Nos dias mais quentes do verão, buscando um pouco mais de frescor, costumávamos sentar-nos no terraço, ao cair da tarde, em longas conversas, quando eu aproveitava para colher material abundante para muitas crônicas, ouvindo as histórias de meu marido que, como todo bom mineiro, era um maravilhoso contador de “causos”, e coisas de sua terra. Numa dessas tardes, por exemplo, falávamos sobre nossos netos, sobre como Gabriel, na época com 6 anos, um garoto carinhoso, gentil, amante da paz, tinha em seu pequeno irmão César, de menos de 4 anos, um defensor ferrenho, que sempre tomava sua defesa e que partia para cima de qualquer garoto que ousasse tentar agredir seu irmão. Como um assunto sempre traz outro, veio à baila uma história vivida pelo Bira que achei bem merecer uma crônica.

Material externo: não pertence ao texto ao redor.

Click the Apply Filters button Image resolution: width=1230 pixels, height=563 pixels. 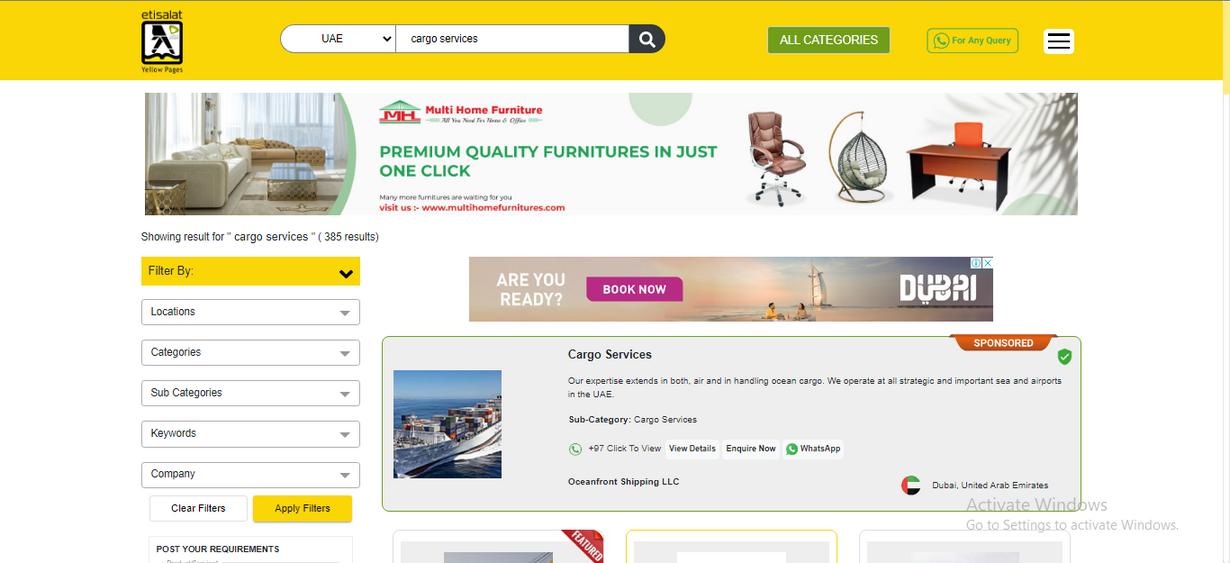(x=302, y=508)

“Estudantes na Escola Agrícola de Barbacena, meu marido e meu cunhado, em plena adolescência, pequenos galinhos de briga, podiam ter lá suas diferenças, mas quando alguém mexia com um deles, estava comprando briga com o outro.
Numa determinada tarde, Ubirajara, meu marido, estava jogando bolinhas de gude com alguns outros garotos quando um menino veio correndo até ele dizendo:
- Bira, corre lá ajudar o Danilo que o “Cobrinha” tá dando a maior surra nele!...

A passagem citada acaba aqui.